Although effectiveness of the proposed architecture in detecting COVID-19 from chest X-ray images is evident from the results tabulated in previous section, in order to be useful in clinical practice, it is necessary to relate the classification results to clinical evidence. For this purpose, we used Gradient-weighted class activation mapping (Grad-CAM) technique. Grad-CAM is a popular tool used to produce a localization map highlighting the most important regions which assist the proposed network in predicting a class. Using this tool, we obtained gradient-based localization (Fig. 4 ) for the images that we processed. The red-colored region marks the region of interest (RoI) responsible for activating the final convolutional layer of the proposed network.
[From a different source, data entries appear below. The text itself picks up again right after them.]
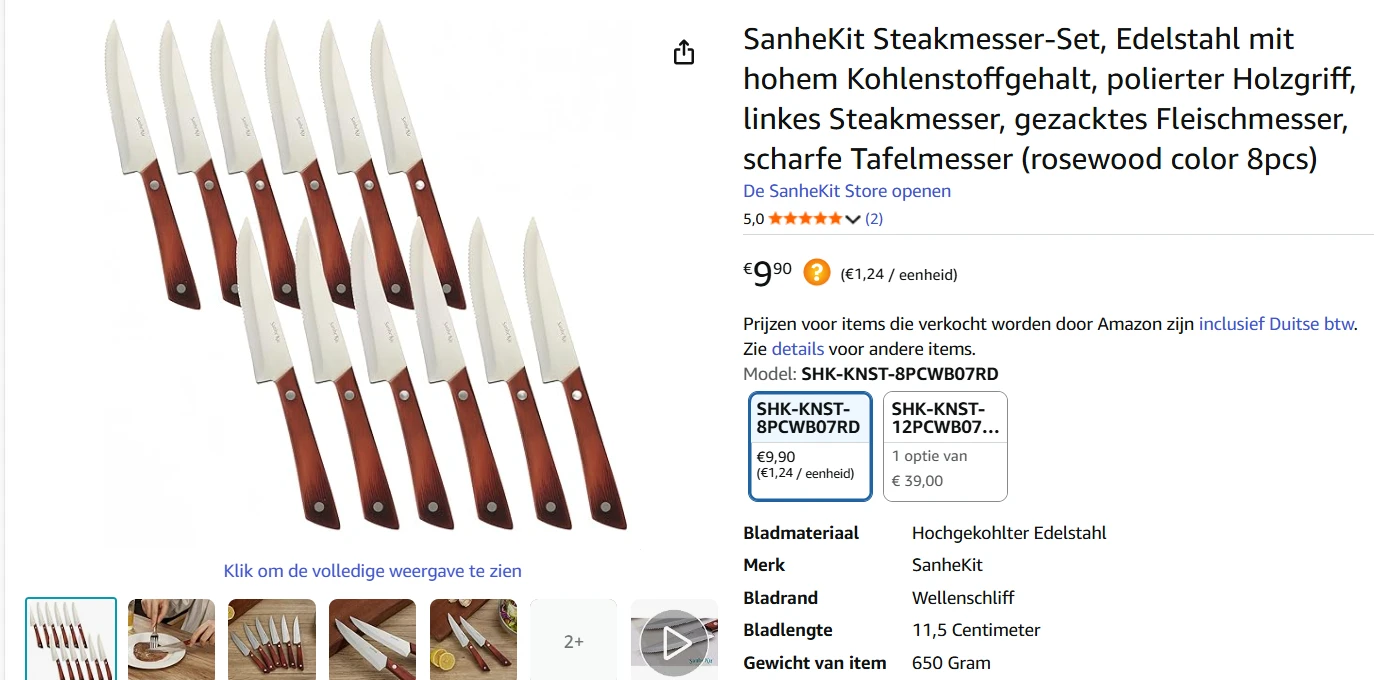The image size is (1397, 680).
Task: Select the first twelve-knives thumbnail
Action: point(71,639)
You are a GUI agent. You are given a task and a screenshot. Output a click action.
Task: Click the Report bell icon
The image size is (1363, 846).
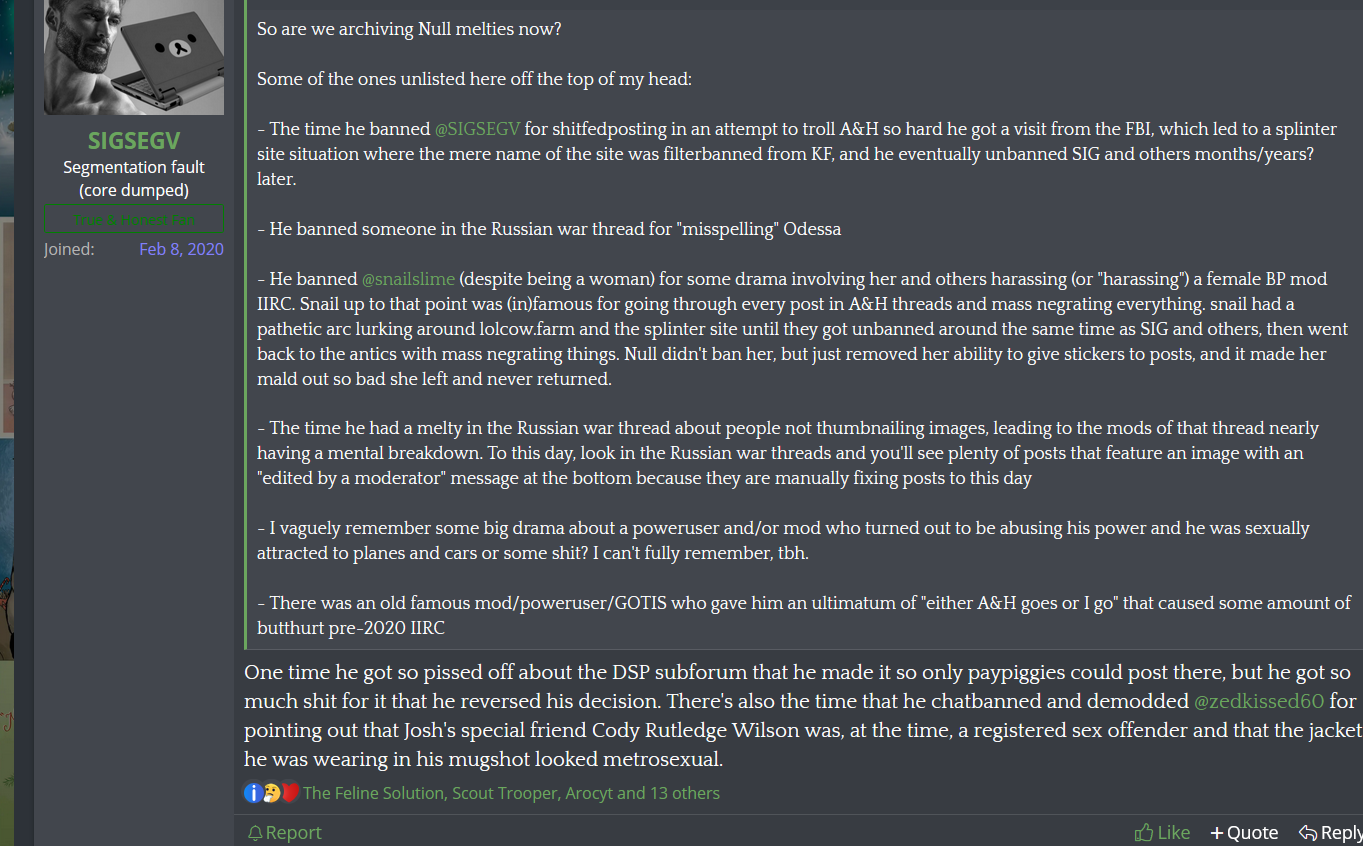[255, 833]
The blue-colored region acts as an evidence [48] of the class identified by the proposed network. Radiological validation was done by a radiologist, who confirmed that lung regions marked in red colour in the figure relate to those regions of the lung which are predominantly affected in COVID-19.

Fig. 4.

Fig. 4

The gradient-based localization of COVID-19, normal, and pneumonia case using Grad-CAM.

3.4. Validation of proposed framework on an independent cohort

We also evaluate the effectiveness of the proposed framework using an independent cohort of the CXR images that is not used during 10-fold cross-validation. For this purpose, we use 157 unique CXR images from two COVID-19 datasets ([36] and [37]). The equal number of CXRs for pneumonia and normal are taken from Mendeley dataset [38]. Classification results are depicted through confusion matrix in Fig. 5 . The diagonal entries in the confusion matrix indicate the number of samples correctly classified for each class, while off-diagonal entries indicate the number of samples wrongly assigned to each class. As seen in the confusion matrix, out of 157 COVID-19 patients, only two cases of COVID-19 are misclassified (as pneumonia). In case of pneumonia, out of 157 subjects, 150 are correctly classified and seven are wrongly classified (two as COVID-19 and five as normal). Out of 157 normal subjects, only one is misclassified (as pneumonia). Thus, the proposed framework achieves an overall accuracy of 0.979 on the unseen data which validates the generalization capability of the model. Results obtained establishes the strength of proposed framework on an independent cohort.

Fig. 5.

Fig. 5

Performance of the proposed framework on unseen CXR images gathered from [36],[37], and [38]. Note that only two cases of COVID-19 out of 157 patients are labelled wrongly as pneumonia and an equal number of pneumonia cases are labeled as COVID-19.

4. Conclusion

Given the low sensitivity of the RT-PCR test in detecting COVID-19, coupled with delayed availability of the results, there is an urgent need to devise alternative and more efficient methods for diagnosing COVID-19. Recently, chest X-ray images have been used for early and improved detection of COVID-19. In this work, we have examined the feasibility of using a set of handpicked features in conjunction with those obtained from ResNet-50. For this purpose, we proposed a framework having three modules. While the first module, comprising of ResNet-50 based transfer learning, yields 2048 features, the second module exploits frequency and texture domain features to identify 252 handpicked features, which are finally reduced to a set of 16 features using PCA and a feed-forward neural network. The concatenated feature set is passed to the dense layer followed by softmax layer of the third module for the classification task. The use of handpicked features in conjunction with those obtained via transfer learning using ResNet50 has enhanced the learning ability of the model. To establish the stability and performance of the proposed end-to-end model, 10-fold cross-validation is carried out.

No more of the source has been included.